How to calculate your average spend a year
Your first consideration should be taking a look at your expenses. If you’ve got a budget, you’re a step ahead of the game, because at this point you really need to know what you spend on a daily basis. If you don’t have a current spending plan, it’s time to start tallying numbers, from groceries to entertainment, mortgage or rent, utilities and so forth.
There are a slew of ways to get a handle on these costs. Keep track of bills and receipts for a month or two, or use financial software or apps, like Mint or You Need a Budget (YNAB) to help.
“Budget trackers can really help you understand how you’re spending your money and they allow you to evaluate,” Thompson says. “Do you really need all of these things? Are they necessities? Can you pay yourself first and establish an automated savings program instead?”
After adjusting your budget, keep the final number in mind for how much you’re spending each month and adjust your savings plan accordingly.
How much money will you need per month in retirement?
Maintaining your current lifestyle is a must while in retirement — no one wants to be miserable while phasing out of the 9 to 5 grind. But how do you know how much you’ll need in income each month?
After figuring out your annual spending needs, experts recommend dividing it by 12 to find your monthly spending. While calculating this figure, it might be a good opportunity to think about where you plan to retire — because not all locations have the same cost of living.

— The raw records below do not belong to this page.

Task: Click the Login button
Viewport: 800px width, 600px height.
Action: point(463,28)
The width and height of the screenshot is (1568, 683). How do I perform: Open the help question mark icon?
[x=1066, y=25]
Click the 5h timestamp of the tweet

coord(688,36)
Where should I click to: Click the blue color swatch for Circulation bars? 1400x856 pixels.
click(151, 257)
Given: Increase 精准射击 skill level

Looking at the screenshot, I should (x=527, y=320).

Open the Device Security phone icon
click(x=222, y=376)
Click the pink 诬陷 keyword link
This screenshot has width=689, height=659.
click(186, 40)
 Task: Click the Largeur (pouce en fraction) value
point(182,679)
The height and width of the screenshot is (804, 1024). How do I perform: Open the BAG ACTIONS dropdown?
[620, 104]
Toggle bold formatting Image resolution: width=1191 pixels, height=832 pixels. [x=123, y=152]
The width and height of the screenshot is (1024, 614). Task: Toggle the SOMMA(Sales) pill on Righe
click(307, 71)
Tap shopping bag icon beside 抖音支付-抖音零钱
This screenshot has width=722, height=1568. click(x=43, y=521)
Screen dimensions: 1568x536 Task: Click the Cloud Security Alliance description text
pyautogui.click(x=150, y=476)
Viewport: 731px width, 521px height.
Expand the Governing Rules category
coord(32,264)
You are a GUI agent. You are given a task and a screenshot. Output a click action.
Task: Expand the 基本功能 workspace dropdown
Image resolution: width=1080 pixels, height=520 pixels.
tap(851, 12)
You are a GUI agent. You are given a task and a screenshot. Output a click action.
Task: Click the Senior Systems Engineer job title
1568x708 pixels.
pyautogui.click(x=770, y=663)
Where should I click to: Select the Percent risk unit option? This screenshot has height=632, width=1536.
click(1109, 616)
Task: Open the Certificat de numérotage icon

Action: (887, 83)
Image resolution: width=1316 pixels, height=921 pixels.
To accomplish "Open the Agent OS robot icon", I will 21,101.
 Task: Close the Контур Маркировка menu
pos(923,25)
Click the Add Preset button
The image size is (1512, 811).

Do you want to retire on a beach? Or maybe in the mountains? According to Bankrate research, the best states for retirement are South Dakota, Utah, Idaho, New Hampshire and Florida, to name a few. These states are tax-friendly with lower standards of living, meaning you’ll get a better bang for your buck when spending your hard-saved retirement dollars.
On the other hand, some states are more likely to suck your retirement accounts dry, like New York, Maryland, New Mexico or Arkansas. If you’re looking for a location with low monthly costs, definitely stay away from these states.
Take steps to get (and stay) on track
If your savings lags behind your spending requirements, take solace in the fact that you can take steps to close the gap and get on track. And you’ll have lots of company.
More than 80 percent of retirees are confident they will have enough money to live comfortably throughout retirement, according to a study by the Employee Benefits Research Institute. But the same research finds that many still would find it helpful if their workplace offered education or advice on managing financial priorities, like budgeting and saving for the future.
At this point, many individuals may find that a little guidance can help. A financial planner or adviser can run a more sophisticated risk and tax-analysis of your retirement portfolio, help you select the best investments to reach your goal and meet with you periodically to ensure you’re on track to reach your target.
Groups like the Financial Planning Association have listings of planners in your area and you can find fee-only planners at the National Association of Personal Financial Advisors. These are a good choice if you just want to give your plan an occasional review or tune-up, and not necessarily hire someone to manage your assets on a day-to-day basis.
Word-of-mouth recommendations from friends and family may be helpful, too. But no matter how you track down help, make sure the person you tap has experience in retirement planning (as opposed to, say, tax planning). The same advice goes for finding someone who’s used to helping people in a similar situation as yours, says Dee Lee, author of several books including The Complete Idiot’s Guide to Retiring Early.
“If you’re a fireman with a 457 plan, you want someone who understands those,” says Lee. “If your brother-in-law is a dentist he may see someone who understands small businesses. Find someone who understands your particular needs.”